13. The Full Architecture

System components
→ Ingestion
API Gateway → Kafka content-submitted topic. Kafka buffers peak load and fans out to multiple consumer groups.
⚖ Rule Engine
Trie-based keyword blocklist + Bloom filter URL check. Runs in-process, <1ms. Immediate removals bypass ML entirely.
🤖 ML Inference Fleet
GPU cluster running specialized models. Text, image, URL classifiers in parallel. TorchServe / Triton for serving. Results aggregated by decision engine.
🛡 PhotoDNA Service
Dedicated microservice. Computes perceptual hash, checks against NCMEC database (locality-sensitive hashing). Match → auto-remove + NCMEC report.
⚖ Decision Engine
Combines all signals. Applies category-specific thresholds. Routes to: PUBLISH, REVIEW queue, or AUTO-REMOVE. Records decision + scores in audit log.
👨 Human Review System
Priority queue (viral-first). Reviewer UI with ML score explanations. Approve / Remove / Escalate. Appeals workflow. All decisions logged as training data.
🅆 Training Flywheel
Reviewer decisions → labeled dataset. Periodic model retraining. A/B testing of new model versions. Shadow mode deployment before cutover.
📋 Audit & Appeals
Immutable audit log of every moderation decision + model scores. User appeals routed to second reviewer. Regulatory compliance reporting.
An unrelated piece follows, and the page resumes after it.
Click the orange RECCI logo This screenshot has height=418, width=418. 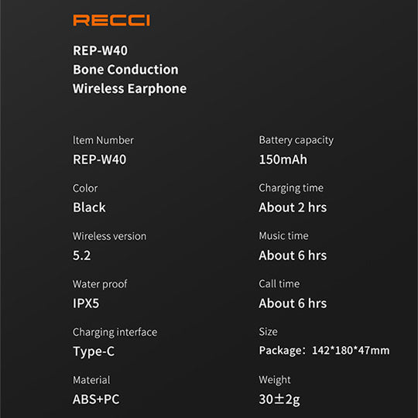pyautogui.click(x=111, y=20)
14. What Interviewers Actually Want to Hear

The three-tier pipeline: Rule-based (fast/dumb) → ML classifiers (parallel, probabilistic) → human review (uncertain cases). Each tier handles what the previous couldn't. Describing only one tier is a failing answer.
The CSAM exception: Mentioning PhotoDNA, perceptual hashing, and NCMEC reporting as a separate non-ML path signals you understand the real constraints. This is legally mandated, not optional.
The feedback loop: The system improves over time because reviewer decisions become training data. Without this loop, ML models drift as content evolves. A static model is a decaying model.